Documentation essentials

• Maintain policies, risk assessments, notifications, and breach logs; retain documentation as required by HIPAA.
• Ensure business associate agreements clearly allocate breach reporting duties and timeframes.

Conclusion

HHS OCR is the federal agency responsible for enforcing the HIPAA Breach Notification Rule. By conducting thorough risk assessments, notifying affected individuals, the HHS Secretary, and—when required—the media on time, and by maintaining strong safeguards and documentation, you can meet data breach notification obligations and reduce enforcement risk.

FAQs.

Who must comply with the HIPAA Breach Notification Rule?

Covered entities—health plans, most health care providers, and health care clearinghouses—and their business associates must comply when unsecured protected health information is breached. Business associates must notify the covered entity, which in turn must notify individuals, the HHS Secretary, and the media when applicable.

What is the timeline for breach notification?

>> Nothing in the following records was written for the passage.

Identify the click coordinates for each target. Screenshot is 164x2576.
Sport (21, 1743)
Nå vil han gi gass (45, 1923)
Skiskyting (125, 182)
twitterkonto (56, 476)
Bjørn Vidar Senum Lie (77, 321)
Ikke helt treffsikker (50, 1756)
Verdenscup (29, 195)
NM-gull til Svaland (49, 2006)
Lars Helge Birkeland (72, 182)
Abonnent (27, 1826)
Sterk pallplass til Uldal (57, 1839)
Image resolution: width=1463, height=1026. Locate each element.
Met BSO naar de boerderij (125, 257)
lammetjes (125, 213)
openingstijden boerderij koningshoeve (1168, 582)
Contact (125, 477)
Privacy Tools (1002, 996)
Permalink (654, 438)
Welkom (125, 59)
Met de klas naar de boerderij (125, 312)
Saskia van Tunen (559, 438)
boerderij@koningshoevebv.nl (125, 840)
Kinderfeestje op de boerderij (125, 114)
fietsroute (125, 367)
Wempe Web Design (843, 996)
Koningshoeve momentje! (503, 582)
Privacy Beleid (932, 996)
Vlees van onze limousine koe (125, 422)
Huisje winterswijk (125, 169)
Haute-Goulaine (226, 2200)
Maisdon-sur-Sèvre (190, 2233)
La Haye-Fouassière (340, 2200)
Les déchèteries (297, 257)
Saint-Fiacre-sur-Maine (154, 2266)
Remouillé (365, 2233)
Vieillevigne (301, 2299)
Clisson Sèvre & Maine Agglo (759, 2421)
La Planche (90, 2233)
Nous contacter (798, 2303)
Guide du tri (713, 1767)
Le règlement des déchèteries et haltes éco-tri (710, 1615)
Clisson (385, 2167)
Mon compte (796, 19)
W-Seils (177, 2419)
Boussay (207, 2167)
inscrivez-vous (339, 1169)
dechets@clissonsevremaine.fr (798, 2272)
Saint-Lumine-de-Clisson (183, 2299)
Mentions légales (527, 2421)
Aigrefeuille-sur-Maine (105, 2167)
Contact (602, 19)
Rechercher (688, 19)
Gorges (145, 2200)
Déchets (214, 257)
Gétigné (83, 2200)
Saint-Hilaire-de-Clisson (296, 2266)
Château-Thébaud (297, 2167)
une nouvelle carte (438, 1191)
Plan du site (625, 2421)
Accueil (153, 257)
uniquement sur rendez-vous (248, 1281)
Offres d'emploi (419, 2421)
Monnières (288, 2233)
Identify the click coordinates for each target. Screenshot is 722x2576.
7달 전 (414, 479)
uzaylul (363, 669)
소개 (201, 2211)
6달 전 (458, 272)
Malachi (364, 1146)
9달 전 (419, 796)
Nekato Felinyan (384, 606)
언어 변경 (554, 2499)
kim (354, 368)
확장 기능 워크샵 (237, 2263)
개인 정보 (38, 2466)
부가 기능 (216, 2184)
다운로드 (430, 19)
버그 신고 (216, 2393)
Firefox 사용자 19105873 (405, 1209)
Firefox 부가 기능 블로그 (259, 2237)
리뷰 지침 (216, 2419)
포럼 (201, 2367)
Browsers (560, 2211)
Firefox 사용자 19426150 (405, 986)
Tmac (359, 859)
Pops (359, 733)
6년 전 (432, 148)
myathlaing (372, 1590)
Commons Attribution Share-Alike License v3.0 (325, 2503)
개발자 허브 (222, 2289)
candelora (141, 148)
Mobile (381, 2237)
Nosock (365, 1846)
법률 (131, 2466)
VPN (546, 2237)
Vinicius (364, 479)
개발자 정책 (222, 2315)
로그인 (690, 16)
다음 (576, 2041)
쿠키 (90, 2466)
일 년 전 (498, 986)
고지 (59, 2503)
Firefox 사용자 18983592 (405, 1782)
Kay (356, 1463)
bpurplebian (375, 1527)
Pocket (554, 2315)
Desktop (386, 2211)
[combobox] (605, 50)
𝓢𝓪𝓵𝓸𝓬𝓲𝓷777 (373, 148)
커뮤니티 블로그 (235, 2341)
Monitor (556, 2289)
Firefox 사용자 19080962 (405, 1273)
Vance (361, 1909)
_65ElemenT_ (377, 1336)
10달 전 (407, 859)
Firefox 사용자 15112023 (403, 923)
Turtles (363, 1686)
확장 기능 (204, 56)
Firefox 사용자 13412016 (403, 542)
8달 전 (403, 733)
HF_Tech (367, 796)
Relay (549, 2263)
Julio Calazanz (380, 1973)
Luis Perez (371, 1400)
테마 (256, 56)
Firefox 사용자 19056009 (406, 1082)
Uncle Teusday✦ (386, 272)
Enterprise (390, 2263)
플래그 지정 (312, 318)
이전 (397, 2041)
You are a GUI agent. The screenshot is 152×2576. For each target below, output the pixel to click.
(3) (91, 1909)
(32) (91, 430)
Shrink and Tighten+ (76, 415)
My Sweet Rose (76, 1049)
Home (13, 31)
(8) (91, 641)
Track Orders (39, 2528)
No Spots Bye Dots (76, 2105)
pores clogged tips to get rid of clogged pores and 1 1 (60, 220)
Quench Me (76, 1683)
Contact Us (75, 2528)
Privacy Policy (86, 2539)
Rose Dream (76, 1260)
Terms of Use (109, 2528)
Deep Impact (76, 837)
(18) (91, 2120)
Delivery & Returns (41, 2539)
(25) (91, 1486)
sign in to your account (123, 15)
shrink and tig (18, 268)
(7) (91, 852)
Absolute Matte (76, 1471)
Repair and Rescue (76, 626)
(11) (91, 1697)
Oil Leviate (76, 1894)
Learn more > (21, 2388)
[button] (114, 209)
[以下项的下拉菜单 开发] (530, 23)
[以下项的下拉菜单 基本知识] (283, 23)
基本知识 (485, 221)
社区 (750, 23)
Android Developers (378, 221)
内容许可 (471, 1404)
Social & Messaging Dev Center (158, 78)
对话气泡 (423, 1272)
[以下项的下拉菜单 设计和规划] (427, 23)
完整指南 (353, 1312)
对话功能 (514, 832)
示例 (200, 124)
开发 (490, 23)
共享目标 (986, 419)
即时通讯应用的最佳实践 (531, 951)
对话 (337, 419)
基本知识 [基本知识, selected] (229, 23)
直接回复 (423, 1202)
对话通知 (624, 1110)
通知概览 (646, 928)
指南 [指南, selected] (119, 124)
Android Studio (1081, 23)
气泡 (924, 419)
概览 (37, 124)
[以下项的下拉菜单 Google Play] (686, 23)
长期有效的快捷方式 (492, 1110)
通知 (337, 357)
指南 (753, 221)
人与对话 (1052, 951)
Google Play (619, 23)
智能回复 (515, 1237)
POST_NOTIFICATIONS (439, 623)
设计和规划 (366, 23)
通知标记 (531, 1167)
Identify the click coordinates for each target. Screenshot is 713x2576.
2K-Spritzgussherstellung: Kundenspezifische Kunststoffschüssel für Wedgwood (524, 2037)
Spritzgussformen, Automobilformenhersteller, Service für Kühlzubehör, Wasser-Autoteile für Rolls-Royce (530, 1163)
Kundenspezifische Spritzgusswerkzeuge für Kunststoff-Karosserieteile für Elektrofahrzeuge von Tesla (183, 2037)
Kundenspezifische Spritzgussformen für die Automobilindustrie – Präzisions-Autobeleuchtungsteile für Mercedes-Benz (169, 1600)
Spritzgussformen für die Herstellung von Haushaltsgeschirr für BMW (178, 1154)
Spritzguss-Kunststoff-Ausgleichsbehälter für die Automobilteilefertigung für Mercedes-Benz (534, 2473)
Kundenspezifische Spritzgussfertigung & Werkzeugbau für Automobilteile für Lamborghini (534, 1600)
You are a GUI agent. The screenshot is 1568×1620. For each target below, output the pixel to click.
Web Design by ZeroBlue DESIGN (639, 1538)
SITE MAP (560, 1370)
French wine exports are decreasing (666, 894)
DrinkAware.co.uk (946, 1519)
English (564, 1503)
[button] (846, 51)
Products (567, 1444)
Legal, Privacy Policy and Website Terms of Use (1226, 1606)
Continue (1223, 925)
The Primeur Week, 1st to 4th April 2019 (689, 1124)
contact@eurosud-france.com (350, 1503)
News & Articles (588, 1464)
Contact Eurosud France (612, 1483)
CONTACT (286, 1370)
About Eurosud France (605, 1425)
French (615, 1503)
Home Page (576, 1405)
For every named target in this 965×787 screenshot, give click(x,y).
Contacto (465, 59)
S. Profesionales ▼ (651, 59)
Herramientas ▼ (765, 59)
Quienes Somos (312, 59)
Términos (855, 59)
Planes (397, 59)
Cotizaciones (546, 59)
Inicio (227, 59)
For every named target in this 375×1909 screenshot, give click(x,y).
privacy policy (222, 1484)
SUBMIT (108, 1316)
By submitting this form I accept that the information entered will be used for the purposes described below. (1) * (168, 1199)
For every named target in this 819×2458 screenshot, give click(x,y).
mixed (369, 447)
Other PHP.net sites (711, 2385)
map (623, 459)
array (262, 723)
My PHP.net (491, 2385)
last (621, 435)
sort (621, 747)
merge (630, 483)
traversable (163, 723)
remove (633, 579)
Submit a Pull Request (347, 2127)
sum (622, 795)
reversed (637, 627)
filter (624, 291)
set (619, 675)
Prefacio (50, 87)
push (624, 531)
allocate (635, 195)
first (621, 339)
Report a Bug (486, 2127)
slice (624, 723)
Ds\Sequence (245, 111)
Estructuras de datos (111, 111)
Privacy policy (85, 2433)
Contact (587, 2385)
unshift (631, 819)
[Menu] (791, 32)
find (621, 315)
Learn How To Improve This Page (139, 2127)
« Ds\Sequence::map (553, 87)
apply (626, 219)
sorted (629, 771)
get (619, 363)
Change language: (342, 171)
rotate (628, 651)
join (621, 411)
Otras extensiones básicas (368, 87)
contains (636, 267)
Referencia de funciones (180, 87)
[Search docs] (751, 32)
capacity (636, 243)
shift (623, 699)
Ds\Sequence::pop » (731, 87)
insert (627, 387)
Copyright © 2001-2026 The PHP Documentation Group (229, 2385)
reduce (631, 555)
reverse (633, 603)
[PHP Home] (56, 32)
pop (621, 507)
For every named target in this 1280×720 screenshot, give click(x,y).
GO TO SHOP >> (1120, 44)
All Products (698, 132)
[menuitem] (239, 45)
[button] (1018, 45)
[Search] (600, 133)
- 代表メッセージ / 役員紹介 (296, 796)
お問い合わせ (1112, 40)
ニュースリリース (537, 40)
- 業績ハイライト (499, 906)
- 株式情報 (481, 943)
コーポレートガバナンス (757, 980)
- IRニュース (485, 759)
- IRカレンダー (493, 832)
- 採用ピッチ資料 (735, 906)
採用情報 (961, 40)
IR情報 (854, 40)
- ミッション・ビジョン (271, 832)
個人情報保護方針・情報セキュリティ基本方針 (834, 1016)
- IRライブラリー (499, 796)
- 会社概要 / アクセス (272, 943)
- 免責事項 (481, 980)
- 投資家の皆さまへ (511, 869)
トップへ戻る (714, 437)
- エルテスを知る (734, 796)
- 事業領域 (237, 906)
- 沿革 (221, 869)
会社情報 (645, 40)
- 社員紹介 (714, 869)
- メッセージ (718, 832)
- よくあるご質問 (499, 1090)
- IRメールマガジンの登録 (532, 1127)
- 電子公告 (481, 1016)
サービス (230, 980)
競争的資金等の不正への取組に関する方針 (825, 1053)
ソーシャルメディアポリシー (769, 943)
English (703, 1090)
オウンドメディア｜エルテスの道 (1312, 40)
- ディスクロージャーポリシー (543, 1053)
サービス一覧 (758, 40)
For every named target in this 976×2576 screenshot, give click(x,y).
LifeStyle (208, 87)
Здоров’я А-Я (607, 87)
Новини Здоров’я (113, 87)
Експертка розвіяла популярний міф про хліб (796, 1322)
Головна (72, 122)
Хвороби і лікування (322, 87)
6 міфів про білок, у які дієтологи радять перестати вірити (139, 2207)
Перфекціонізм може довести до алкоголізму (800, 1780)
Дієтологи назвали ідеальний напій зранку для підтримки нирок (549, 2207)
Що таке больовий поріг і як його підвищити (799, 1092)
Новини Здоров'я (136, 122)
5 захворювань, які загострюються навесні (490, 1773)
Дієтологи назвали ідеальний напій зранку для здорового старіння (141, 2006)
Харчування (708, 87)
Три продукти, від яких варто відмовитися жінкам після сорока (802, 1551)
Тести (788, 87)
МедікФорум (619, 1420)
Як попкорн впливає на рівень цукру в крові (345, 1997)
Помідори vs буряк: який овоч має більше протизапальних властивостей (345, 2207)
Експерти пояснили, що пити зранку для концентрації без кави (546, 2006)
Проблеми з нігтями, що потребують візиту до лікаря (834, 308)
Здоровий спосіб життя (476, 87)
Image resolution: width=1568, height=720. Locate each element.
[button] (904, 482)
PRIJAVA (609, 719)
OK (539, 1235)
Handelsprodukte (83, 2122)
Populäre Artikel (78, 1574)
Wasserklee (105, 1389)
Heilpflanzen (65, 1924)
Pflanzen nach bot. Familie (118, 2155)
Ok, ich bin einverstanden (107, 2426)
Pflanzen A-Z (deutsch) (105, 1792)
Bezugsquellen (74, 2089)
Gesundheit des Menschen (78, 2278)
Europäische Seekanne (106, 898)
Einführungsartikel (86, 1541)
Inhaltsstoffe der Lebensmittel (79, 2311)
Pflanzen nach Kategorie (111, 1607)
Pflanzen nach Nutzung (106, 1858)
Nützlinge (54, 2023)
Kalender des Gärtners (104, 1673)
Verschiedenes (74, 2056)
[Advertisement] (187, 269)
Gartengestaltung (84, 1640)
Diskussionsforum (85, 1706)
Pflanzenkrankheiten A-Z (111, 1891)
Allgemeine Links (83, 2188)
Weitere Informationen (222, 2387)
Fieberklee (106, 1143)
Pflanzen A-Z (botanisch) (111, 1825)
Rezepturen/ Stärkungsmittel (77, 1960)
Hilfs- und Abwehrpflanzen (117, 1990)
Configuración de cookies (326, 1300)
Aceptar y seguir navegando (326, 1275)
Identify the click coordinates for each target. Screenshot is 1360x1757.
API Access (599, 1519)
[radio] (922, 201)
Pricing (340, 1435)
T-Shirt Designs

You must notify affected individuals without unreasonable delay and no later than 60 calendar days after discovery. Breaches affecting 500 or more individuals must also be reported to the HHS Secretary within 60 days; smaller breaches are reported to the HHS Secretary no later than 60 days after the end of the calendar year. Media notice is required within the same timeframe when 500+ residents of a state or jurisdiction are affected.

How does OCR investigate reported breaches?

OCR triages the report, requests documentation, and conducts an investigation or compliance review to assess safeguards, risk assessment quality, and notification timeliness. It may resolve issues with technical assistance or a corrective action plan, or impose civil money penalties in cases of significant noncompliance.